Dec. 14, 2005
By Andrea Gibson
Astronomers ponder how the universe began and how the cosmos creates new stars and galaxies. Chemists develop drugs that could help alleviate the complications of national health problems such as diabetes and cancer while researchers examine why Appalachians may not be able to afford or access such medical treatments. Engineers and scientists study toxins in our air and water and develop new ways to make the Earth cleaner.
These huge initiatives have one seemingly small thing in common: Ohio University researchers are tackling all of these issues right here on campus. While individual scientists and engineers have been involved in such work for more than a decade, a new initiative -- the University Research Priorities Program -- is pulling faculty and students from related fields together to help solve some of greatest questions facing our world today.
Three research priorities are featured in this series about faculty research that benefits the region, state and nation.
A health prescription
Cancer, diabetes and other autoimmune diseases impact millions of Americans, but they are especially prevalent in Ohio University's backyard of southeast Ohio, where poverty and lack of access to health-care providers exacerbate the problem. A broad coalition of researchers with the university's NanoBioTechnology Initiative, which will receive $8 million over the next six years, will explore research in the emerging areas of biotechnology, nanoscience and biomedical engineering. The initiative aims to recruit and retain talented undergraduate and graduate students and faculty while improving the quality of human life through better health care and medical technologies, including those with the potential for commercialization and job creation in Ohio.
Physicists and chemists affiliated with the project study nature's biological processes to learn how to create a new class of materials at the nanoscale -- which is the scale of single atoms. Examples include Tadeusz Malinski, the Marvin and Ann Dilley White Professor of Chemistry and Biochemistry, who has developed a nanoscale medical sensor for the early diagnosis of cardiovascular dysfunctions, heart attacks, strokes and Alzheimer's disease and to measure the efficiency of organ transplants.
Chemists and biomedical engineers involved in the NanoBioTechnology Initiative also examine the molecular basis of diseases and are developing diagnostics, drugs and treatments for health problems such as cancer and diabetes, says Stephen Bergmeier, an associate professor of chemistry and biochemistry. Researchers have received funding, for example, to work with a small business on new techniques to create antibacterial agents with novel activities. And Doug Goetz, an associate professor of chemical engineering who is leading the biomedical engineering effort, has received grants to study the mechanisms and therapeutics for inflammation and cardiovascular disease.
The project also encompasses the Appalachian Rural Health Institute's Diabetes Research Initiative.
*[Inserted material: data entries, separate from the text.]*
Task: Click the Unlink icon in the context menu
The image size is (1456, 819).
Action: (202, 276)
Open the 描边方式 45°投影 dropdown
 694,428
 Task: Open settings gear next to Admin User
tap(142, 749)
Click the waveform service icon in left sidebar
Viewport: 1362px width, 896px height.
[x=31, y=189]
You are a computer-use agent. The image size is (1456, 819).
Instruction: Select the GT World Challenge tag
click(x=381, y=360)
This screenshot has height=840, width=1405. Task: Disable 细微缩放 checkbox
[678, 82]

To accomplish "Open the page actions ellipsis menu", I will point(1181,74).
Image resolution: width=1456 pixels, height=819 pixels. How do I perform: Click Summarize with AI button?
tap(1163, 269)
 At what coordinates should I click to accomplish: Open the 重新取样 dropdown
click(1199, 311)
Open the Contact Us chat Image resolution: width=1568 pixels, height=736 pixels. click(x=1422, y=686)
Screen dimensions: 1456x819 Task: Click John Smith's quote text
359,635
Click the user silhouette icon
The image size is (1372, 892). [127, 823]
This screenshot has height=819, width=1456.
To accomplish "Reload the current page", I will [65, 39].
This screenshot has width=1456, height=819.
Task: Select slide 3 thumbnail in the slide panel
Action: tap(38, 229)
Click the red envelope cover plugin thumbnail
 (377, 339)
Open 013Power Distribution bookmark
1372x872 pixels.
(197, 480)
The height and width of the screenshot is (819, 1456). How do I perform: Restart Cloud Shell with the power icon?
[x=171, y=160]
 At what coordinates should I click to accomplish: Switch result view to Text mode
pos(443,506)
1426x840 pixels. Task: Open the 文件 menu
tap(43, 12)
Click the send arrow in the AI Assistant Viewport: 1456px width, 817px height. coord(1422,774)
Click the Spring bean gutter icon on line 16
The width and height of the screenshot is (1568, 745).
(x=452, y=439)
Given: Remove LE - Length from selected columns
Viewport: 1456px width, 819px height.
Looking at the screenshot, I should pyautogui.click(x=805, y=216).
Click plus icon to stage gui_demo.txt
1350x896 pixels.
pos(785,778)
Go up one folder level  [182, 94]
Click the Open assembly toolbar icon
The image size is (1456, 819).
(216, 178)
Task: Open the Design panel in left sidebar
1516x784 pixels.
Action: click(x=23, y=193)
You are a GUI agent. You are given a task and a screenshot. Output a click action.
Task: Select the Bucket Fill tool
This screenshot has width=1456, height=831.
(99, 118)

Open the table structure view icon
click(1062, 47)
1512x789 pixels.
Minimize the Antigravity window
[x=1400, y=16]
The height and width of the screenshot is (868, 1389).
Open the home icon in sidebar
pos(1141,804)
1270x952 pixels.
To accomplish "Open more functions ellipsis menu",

It seeks to improve the health status and quality of life of underserved rural populations, especially those in the Appalachian region, says Brooke Hallowell, associate dean for research in the College of Health and Human Services. The institute serves as an umbrella organization for interdisciplinary research and service, ranging from laboratory science to patient education, disease prevention and affordability and access to health care, she says. One component of ARHI is the Diabetes Center, which will study the prevalence and causes of the disease while developing new therapeutics for the condition.
"The interdisciplinary nature of this project is something that others wouldn't have attempted to do," Bergmeier says about the NanoBioTechnology Initiative, noting that many other universities focus on more discipline-specific research projects. "But there is more potential to make breakthroughs due to the interdisciplinary nature."
Andrea Gibson is director of research communications at Ohio University.